For marketers without internal data science teams, the upgrade has a different implication. Rather than building models from scratch, they can collaborate with AI model providers directly through the Marketplace or clean room environment, accessing advanced optimization capabilities without surrendering control over their first-party data. The announcement describes this as overcoming data science resource limitations through seamless access to advanced AI models - a positioning that targets the majority of marketing organizations that cannot staff and maintain GPU infrastructure themselves. Karasick's point about making "the highest-performance computing and collaboration easy and accessible" to the network's 900+ members is where the commercial logic lands: the GPU upgrade is not just a technical upgrade for data scientists, it is a capability shift for practitioners who have never written a line of model training code.

Industry backdrop

The GPU integration arrives as the advertising technology industry is actively building AI-native infrastructure at every layer. As ppc.land has tracked across its coverage of LiveRamp's recent product cadence, the company has moved deliberately from data matching toward a full-stack AI platform. The partnership with Akkio announced in April 2026integrates conversational AI into measurement reports, allowing non-technical users to interrogate data through natural language. The IAB Tech Lab's AAMP initiative, formally named in February 2026, is building standards infrastructure for the agentic advertising layer that sits above all of this - the autonomous systems that will eventually consume model outputs to make real-time decisions at scale.

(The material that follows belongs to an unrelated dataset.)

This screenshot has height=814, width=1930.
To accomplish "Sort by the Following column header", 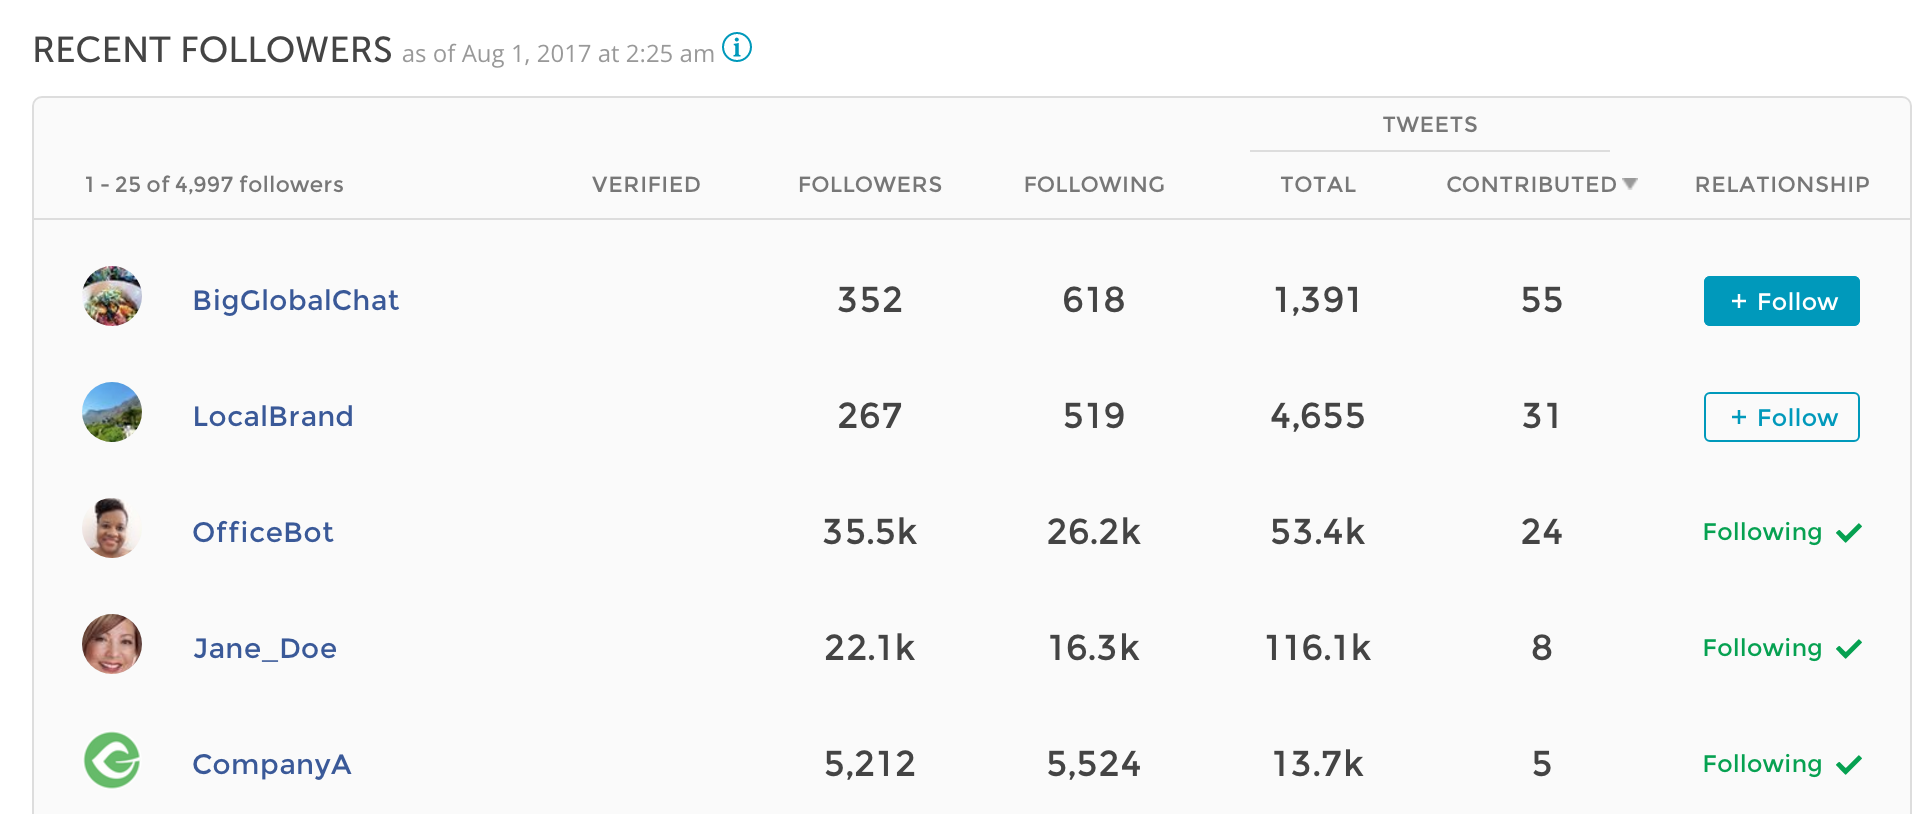I will click(1094, 184).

Those agentic systems require compute. The faster and more capable the underlying models, the more precisely those agents can optimize. GPU compute inside clean rooms is, in that context, infrastructure for the agentic advertising stack - not a standalone product feature but a foundational layer that makes everything running on top of it more capable. Allan's characterization at NVIDIA - that GPUs are "purpose-built for the most demanding training and inference workloads" - points at why the clean room compute upgrade matters beyond its immediate use cases. The next generation of agentic advertising depends on models that are fast, frequently retrained, and operating on rich first-party data. LiveRamp is building the infrastructure that makes all three conditions achievable inside a single governed environment.

Timeline

Summary

Who: LiveRamp (NYSE: RAMP), headquartered in San Francisco, California, in partnership with NVIDIA. Key voices in the announcement include Matt Karasick, Chief Product Officer at LiveRamp; Jamie Allan, Director of AdTech & Digital Marketing Industries at NVIDIA; and Pirouz Nilforoush, President and Co-Founder at inPowered AI.

What: LiveRamp announced native support for NVIDIA AI infrastructure, upgrading the compute layer inside its clean room architecture from CPU to GPU-optimized infrastructure. The upgrade allows AI partners to run existing models inside LiveRamp clean rooms without rearchitecting them, and enables brands to train and deploy sophisticated AI models on first-party data at up to 15 times the speed of prior CPU-based environments, without exposing data or model weights.

When: Announced April 27, 2026. The integration is currently in limited release, with general availability expected later in 2026.

Where: LiveRamp is headquartered in San Francisco, California, with offices worldwide. The integration is available through LiveRamp's clean rooms and via the LiveRamp Marketplace.

Why: CPU-based clean room infrastructure created a technical barrier for AI partners, who were forced to rearchitect GPU-native models before bringing them into secure environments. The GPU upgrade removes that barrier, enabling plug-and-play model deployment inside clean rooms. For brands, it means faster AI model training and inference on first-party data without compromising data governance or intellectual property. The integration extends LiveRamp's strategy of building a full AI infrastructure layer on top of its data collaboration network, adding compute capacity to complement its existing identity resolution, agentic AI, and marketplace capabilities.